For the supervisors, trying to implement the quality monitoring scheme in the face of such complaints becomes an uphill task. Supervisors find themselves unable to face the prospect of hostile feedback sessions with agents who were, in many cases, their co-workers and colleagues until they were promoted. Without the supervisors doing the vital work of evaluating and giving feedback to the team, the quality process will grind to a halt and call content will not improve.
This is the classic change management scenario, but transferred into the contact center setting. The answer to this issue is also the classic way to manage change, don’t order it, impose it or decree it. Sell it!
When you start a sales conversation with a customer, you start with a short introduction of what your conversation is about. It’s a good idea to have the change announced by the most senior member of the company that is available. This is a very visible way to show everyone how seriously the company takes the project.
The next step is to give the agents the chance to react. Their reactions will probably not be positive, but they will give the agents the chance to express their views immediately and get them out into the open. They will give you, the person “selling” the new program, an insight into their “objections” which you will need to overcome. You may find that agents start asking questions. Questions are a “buying signal”, they show that the agents are engaged with the idea. They are starting to imagine what it will be like working in the contact center after the change has been made.

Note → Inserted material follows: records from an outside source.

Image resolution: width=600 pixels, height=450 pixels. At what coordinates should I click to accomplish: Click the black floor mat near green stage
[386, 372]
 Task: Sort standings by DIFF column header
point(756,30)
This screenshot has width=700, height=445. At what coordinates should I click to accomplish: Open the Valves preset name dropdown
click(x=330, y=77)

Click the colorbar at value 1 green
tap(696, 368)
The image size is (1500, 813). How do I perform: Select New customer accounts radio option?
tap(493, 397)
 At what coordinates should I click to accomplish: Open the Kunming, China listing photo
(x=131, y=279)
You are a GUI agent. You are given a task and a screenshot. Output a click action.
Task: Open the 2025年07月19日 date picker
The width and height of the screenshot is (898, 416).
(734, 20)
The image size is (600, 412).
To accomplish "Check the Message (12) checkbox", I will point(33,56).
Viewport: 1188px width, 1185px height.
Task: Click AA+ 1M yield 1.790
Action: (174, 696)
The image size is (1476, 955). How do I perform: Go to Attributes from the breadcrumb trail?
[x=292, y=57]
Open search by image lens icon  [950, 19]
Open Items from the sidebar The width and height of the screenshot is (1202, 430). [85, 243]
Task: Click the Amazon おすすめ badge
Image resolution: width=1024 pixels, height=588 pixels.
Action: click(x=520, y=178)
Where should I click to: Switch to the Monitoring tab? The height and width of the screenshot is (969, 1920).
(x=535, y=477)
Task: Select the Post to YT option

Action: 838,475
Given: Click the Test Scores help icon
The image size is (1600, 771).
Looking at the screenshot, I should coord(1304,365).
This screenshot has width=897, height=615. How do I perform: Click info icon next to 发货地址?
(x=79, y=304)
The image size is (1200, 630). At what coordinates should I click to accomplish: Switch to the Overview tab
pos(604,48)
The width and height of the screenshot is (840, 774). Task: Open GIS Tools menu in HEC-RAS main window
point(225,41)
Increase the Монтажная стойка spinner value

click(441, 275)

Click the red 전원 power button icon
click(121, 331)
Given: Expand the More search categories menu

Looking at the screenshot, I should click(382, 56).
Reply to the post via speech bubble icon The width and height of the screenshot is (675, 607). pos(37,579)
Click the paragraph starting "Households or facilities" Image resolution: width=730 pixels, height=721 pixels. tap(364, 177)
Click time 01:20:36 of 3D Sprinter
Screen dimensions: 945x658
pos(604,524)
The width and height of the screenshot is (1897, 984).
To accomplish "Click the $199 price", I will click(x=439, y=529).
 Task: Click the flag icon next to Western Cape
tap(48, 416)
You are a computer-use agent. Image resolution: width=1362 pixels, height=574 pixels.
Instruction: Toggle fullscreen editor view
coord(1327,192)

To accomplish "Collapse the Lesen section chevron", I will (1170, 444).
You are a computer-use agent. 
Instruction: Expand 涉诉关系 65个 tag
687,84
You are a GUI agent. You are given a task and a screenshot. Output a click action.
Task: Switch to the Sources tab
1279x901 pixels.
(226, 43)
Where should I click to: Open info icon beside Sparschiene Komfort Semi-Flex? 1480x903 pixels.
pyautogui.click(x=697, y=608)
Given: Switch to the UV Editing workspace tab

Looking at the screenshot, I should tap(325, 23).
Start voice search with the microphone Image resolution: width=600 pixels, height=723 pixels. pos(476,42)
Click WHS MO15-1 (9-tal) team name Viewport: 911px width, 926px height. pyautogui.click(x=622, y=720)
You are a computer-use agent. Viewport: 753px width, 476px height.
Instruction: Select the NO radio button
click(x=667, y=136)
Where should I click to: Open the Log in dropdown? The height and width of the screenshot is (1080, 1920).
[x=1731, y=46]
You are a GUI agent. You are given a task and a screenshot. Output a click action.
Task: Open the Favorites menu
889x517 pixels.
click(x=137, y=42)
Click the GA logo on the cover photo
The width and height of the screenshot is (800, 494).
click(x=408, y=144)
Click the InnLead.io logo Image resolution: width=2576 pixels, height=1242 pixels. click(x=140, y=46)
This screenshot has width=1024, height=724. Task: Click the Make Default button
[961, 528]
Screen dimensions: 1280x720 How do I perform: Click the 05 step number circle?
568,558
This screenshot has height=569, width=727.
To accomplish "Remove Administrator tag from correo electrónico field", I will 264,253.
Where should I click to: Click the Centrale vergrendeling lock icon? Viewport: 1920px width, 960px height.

It is a very good idea to analyze their reactions and tailor elements of your presentation to answer agents’ objections and questions. Where possible, emphasize the benefits of the new way of working to them. If calls are going to be recorded, tell agents that this will be for their protection, since if any customer accuses an agent of lying, they can now check the call and conclusively prove to the customer that this was not the case. There may be some questions you cannot answer, either because you have to trial the program to see what will happen, or alternatively because you are waiting for decisions from other parts of the organization. To retain the trust of your “customers”, the agents, be as transparent about this as possible. Good decisions do not need to be supported by lies. At this point, it also helps to get the agents involved in the transition process by asking for their feedback. There is nothing wrong with promising that adjustments will be made as a result of their feedback, but never give your staff the idea that their feedback can lead to the cancellation of the project.
Once the “go live” date has been reached, don’t stop engaging with your staff. Ask them for feedback once it has started and involve them in review meetings. Follow up is vital, not only for the agents, but also the supervisors, whose workload has probably been increased and who now find their roles have become more confrontational as they hold their agents to account more often. In many cases, this will be the first time they have found themselves in such a situation and they may either not raise the issue at all or act aggressively to their agents unless they are supported properly. At this point, supervisors will need additional support as they learn how to really lead their agents and drive performance, in many cases, for the first time in their lives.
A lot of effort goes into getting the technology right when introducing quality programs, but often getting the people right will have an equivalent, if not greater impact.